**The data**
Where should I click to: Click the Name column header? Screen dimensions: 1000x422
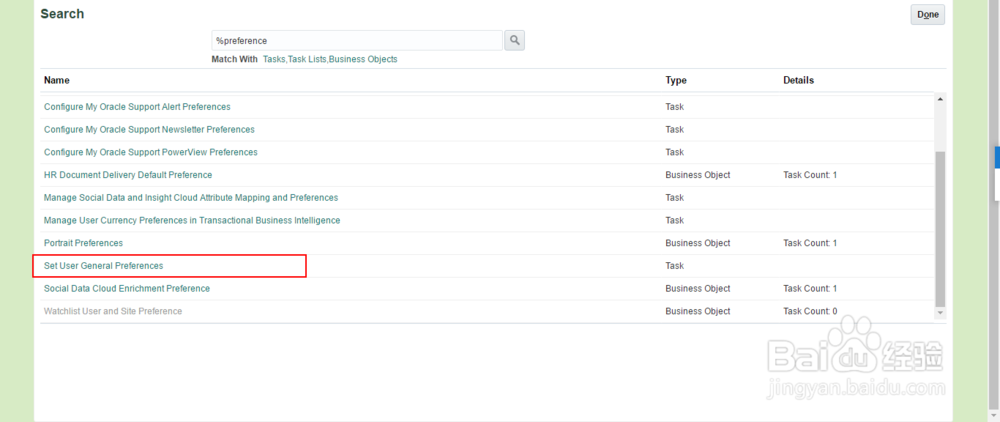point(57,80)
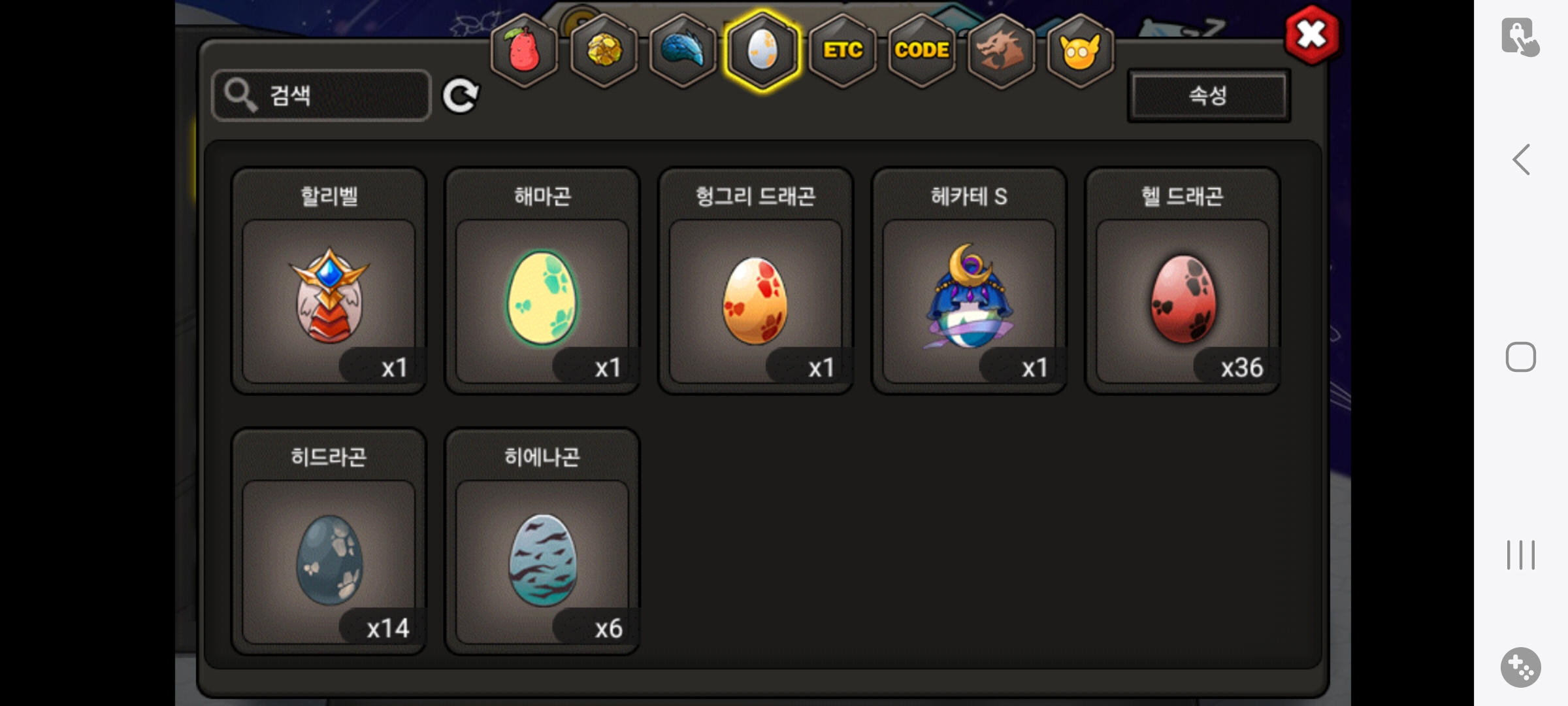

* * *

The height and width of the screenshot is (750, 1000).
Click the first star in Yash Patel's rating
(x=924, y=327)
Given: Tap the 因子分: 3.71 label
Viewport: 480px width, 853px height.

**Task prompt**
Search the listing for the word "width". Copy every line in which it occurs.

**Solution for this task**
The height and width of the screenshot is (750, 1000).
Viewport: 480px width, 853px height.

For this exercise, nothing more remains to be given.